Because WYMeditor is strongly affected by the way various browsers handle certain native events (keystrokes, mouse navigation, switching windows), it's not always possible to use JavaScript to actually test that behavior. For specific cases where it's not possible to reproduce a behavior in JavaScript, we rely on our Selenium2 test suite to drive an actual browser using the Selenium 2 python bindings.

If possible, it is strongly encouraged to write a JavaScript unit test using Qunit instead of a Selenium test.

Running Selenium Tests
  1. Install the Selenium 2 python bindings, roughly following these installation instructions. The specific version of the python Selenium bindings and the nose testing framework we require are defined in a pip requirements file located at wym_selenium/requirements.txt. To install these, we recommend that you first create an isolated python virtualenv:

    $ mkdir -p ~/.virtualenvs
    $ virtualenv ~/.virtualenvs/wym
    
  2. Then use pip to install the requirements:

    (wym)$ cd /path/to/wymeditor
    (wym)$ pip install -r selenium_requirements.txt
    
  3. To run the Selenium tests, you'll first need to serve the src directory with a web server. If you have python installed, then you can simply open a terminal and run:

    $ cd /path/to/wymeditor
    $ make testserver
    

    You'll need to keep this terminal open when running the tests.

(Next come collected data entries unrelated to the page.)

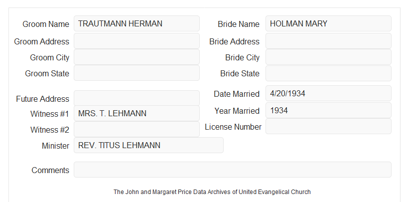Click the wide Comments text field
This screenshot has width=401, height=202.
pyautogui.click(x=233, y=170)
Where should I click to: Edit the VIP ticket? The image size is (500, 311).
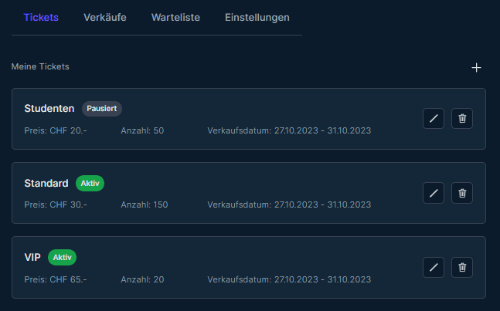pyautogui.click(x=434, y=267)
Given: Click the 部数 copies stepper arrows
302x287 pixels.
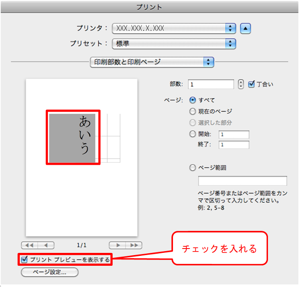Looking at the screenshot, I should (x=241, y=84).
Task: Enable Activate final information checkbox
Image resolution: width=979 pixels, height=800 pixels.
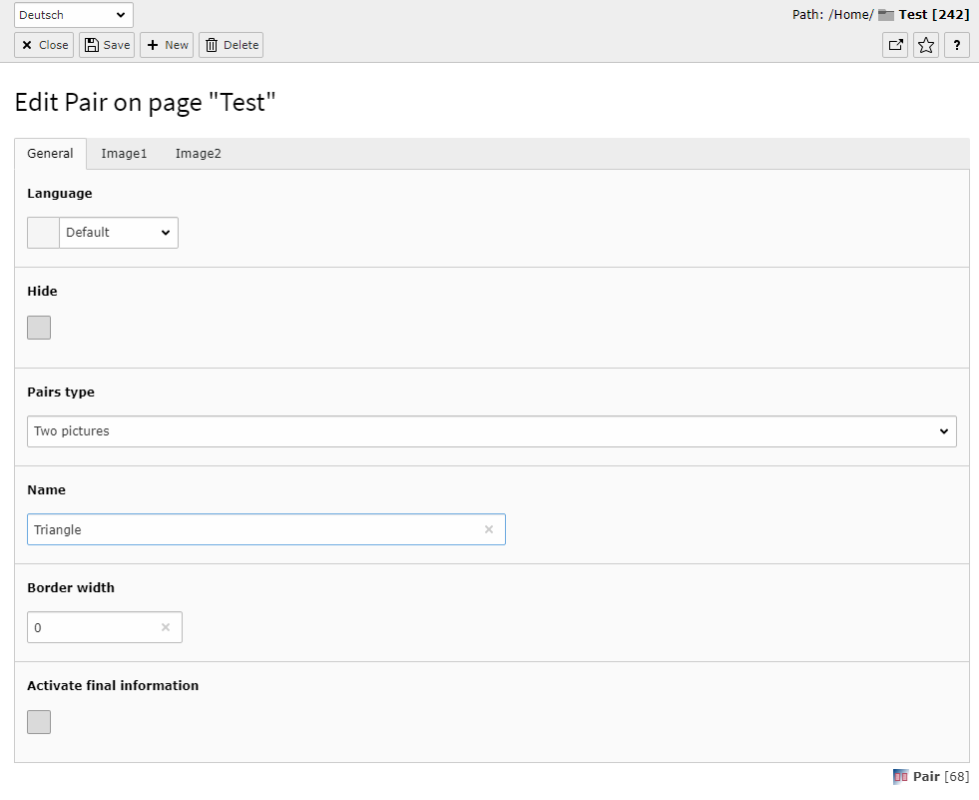Action: tap(39, 722)
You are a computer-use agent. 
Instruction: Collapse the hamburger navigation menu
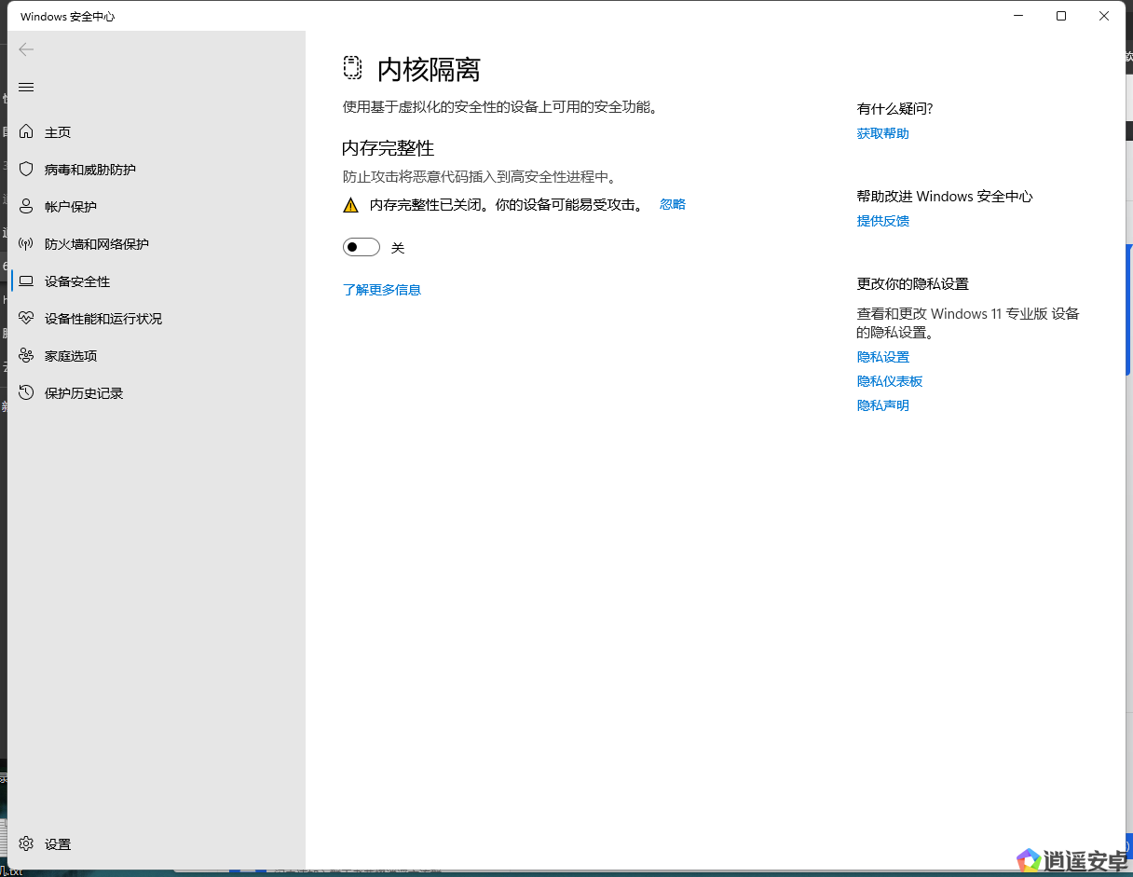point(26,87)
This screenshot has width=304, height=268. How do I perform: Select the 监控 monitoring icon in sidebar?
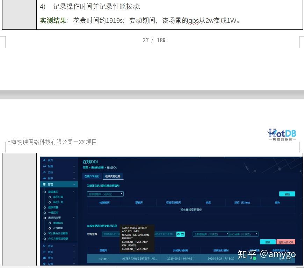(x=44, y=172)
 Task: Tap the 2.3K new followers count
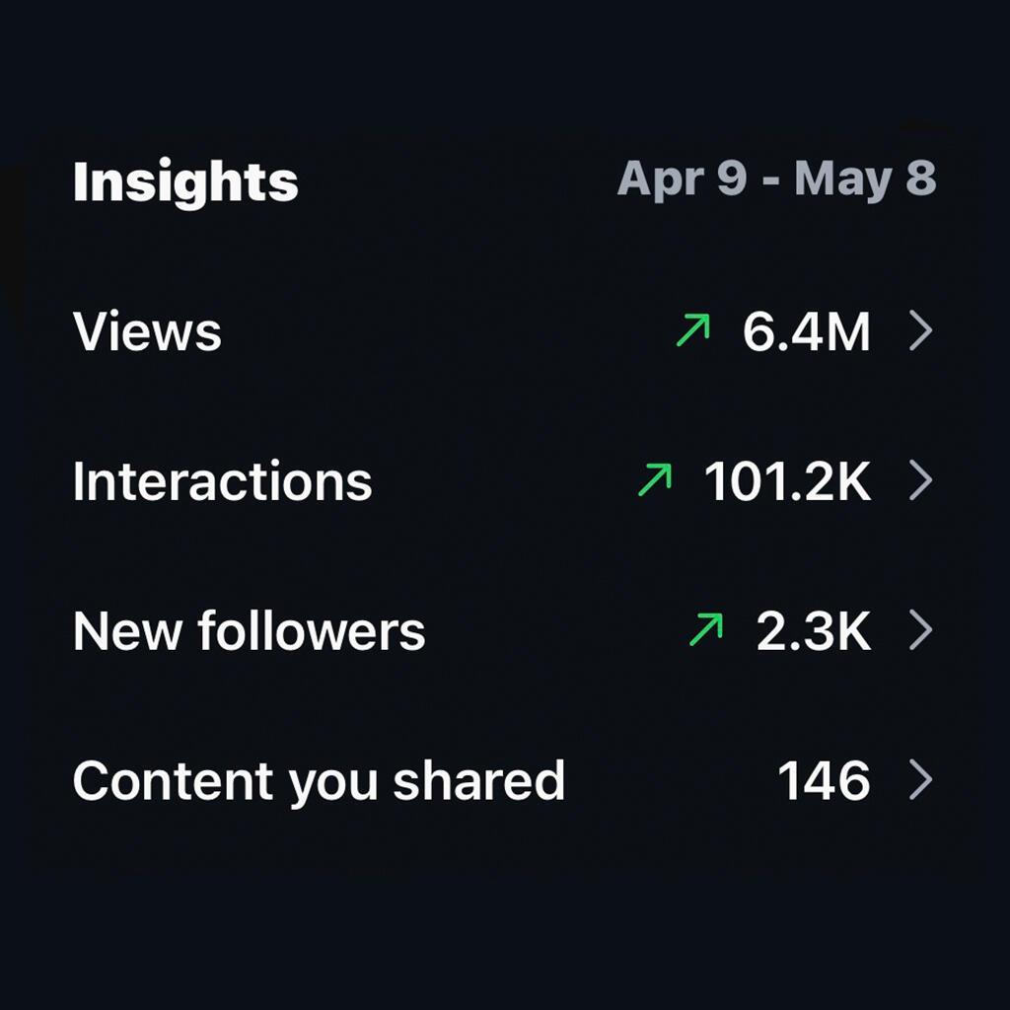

  4. Then you can use make once again (in another terminal) to actually run the tests:

    $ source ~/.virtualenvs/wym/bin/activate
    (wym)$ cd /path/to/wymeditor
    (wym)$ make selenium
    

Building WYMeditor

  1. Get a copy of the source using git:

    git clone git://github.com/wymeditor/wymeditor.git
    
  2. Install make, Node.js and UglifyJS. To install UglifyJS using NPM run the following:

    npm install -g uglify-js
    
  3. Run make from your git clone:

    $ cd wymeditor
    $ make
    

The resulting compressed distribution will appear in your dist directory.

Building with Google's Closure Compiler (Java)

The default WYMeditor distribution is built with UglifyJS, which requires the installation of Node.js. If you prefer Java and/or Google's Closure Compiler, you can follow these instructions instead.

  1. Install make and Java.

  2. Download Closure Compiler application, extracting compiler.jar into your wymeditor directory.

  3. Run make from your git clone:

    $ cd /path/to/wymeditor
    $ make min_closure archive
    

A Note on Build Scripts

The project is currently in the process of moving entirely from make to Grunt as a build tool. Any help porting the remaining make tasks to Grunt would be wonderful, as it's a bit confusing right now.